Preconditioning interval linear systems

Preconditioning interval linear systems

Basic concepts

Consider the square interval linear system

\[\mathbf{Ax}=\mathbf{b},\]

preconditioning the interval linear system by a real matrix $C$ means to multiply both sides of the equation by $C$, obtaining the new system

\[C\mathbf{Ax}=C\mathbf{b},\]

which is called preconditioned system. Let us denote by $A_c$ the midpoint matrix of $\mathbf{A}$. Popular choices for $C$ are

Inverse midpoint preconditioning: $C\approx A_c^{-1}$
Inverse diagonal midpoint preconditioning: $C\approx D_{A_c}^{-1}$ where $D_{A_c}$ is the diagonal matrix containing the main diagonal of $A_c$.

Advantages of preconditioning

Using preconditioning to solve an interval linear system can have mainly two advantages.

Extend usability of algorithms

Some algorithms require the matrix to have a specific structure in order to be used. For example Hansen-Bliek-Rohn algorithm requires $\mathbf{A}$ to be an H-matrix. However, the algorithm can be extended to work to strongly regular matrices using inverse midpoint preconditioning. (Recall that an interval matrix is strongly regular if $A_c^{-1}\mathbf{A}$ is an H-matrix).
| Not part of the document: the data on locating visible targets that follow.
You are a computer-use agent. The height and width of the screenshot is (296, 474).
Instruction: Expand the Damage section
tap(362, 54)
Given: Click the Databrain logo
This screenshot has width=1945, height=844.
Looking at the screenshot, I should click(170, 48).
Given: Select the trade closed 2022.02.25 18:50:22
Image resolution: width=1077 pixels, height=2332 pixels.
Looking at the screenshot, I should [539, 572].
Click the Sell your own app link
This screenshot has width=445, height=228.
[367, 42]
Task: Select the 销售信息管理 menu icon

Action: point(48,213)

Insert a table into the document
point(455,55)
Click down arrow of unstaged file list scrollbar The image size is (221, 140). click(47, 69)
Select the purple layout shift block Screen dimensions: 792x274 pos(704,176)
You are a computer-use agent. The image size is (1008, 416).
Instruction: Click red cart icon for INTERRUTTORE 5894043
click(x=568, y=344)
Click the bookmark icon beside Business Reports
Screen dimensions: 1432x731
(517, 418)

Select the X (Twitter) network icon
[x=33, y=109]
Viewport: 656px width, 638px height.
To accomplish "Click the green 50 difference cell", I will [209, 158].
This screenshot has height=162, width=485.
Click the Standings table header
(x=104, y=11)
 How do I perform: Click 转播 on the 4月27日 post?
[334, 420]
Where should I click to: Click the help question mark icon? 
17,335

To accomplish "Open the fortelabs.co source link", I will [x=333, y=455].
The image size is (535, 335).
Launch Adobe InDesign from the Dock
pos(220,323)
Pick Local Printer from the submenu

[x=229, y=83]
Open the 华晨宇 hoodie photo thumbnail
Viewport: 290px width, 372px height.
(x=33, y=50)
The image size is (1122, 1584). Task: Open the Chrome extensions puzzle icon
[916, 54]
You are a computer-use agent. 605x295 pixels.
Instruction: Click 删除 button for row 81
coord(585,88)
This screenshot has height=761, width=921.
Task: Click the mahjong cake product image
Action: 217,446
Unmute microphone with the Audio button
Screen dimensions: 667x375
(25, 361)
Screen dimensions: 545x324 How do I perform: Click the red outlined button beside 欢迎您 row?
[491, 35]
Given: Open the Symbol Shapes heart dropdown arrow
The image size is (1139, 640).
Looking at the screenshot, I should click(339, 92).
Improve numerical stability

Even if the algorithms theoretically work, they can be prone to numerical instability without preconditioning. This is demonstrated with the following example, a more deep theoretical analysis can be found in [NEU90].

Let $\mathbf{A}$ be an interval lower triangular matrix with all $[1, 1]$ in the lower part, for example

using IntervalLinearAlgebra

N = 5 # problem dimension
A = tril(fill(1..1, N, N))

5×5 Matrix{Interval{Float64}}:
 [1, 1]  [0, 0]  [0, 0]  [0, 0]  [0, 0]
 [1, 1]  [1, 1]  [0, 0]  [0, 0]  [0, 0]
 [1, 1]  [1, 1]  [1, 1]  [0, 0]  [0, 0]
 [1, 1]  [1, 1]  [1, 1]  [1, 1]  [0, 0]
 [1, 1]  [1, 1]  [1, 1]  [1, 1]  [1, 1]

and let $\mathbf{b}$ having $[-2, 2]$ as first element and all other elements set to zero

b = vcat(-2..2, fill(0, N-1))

5-element Vector{Interval{Float64}}:
 [-2, 2]
  [0, 0]
  [0, 0]
  [0, 0]
  [0, 0]

the "pen and paper" solution would be $[[-2, 2], [-2, 2], [0, 0], [0, 0], [0, 0]]^\mathsf{T}$, that is a vector with $[-2, 2]$ as first two elements and all other elements set to zero. Now, let us try to solve without preconditioning.

solve(A, b, GaussianElimination(), NoPrecondition())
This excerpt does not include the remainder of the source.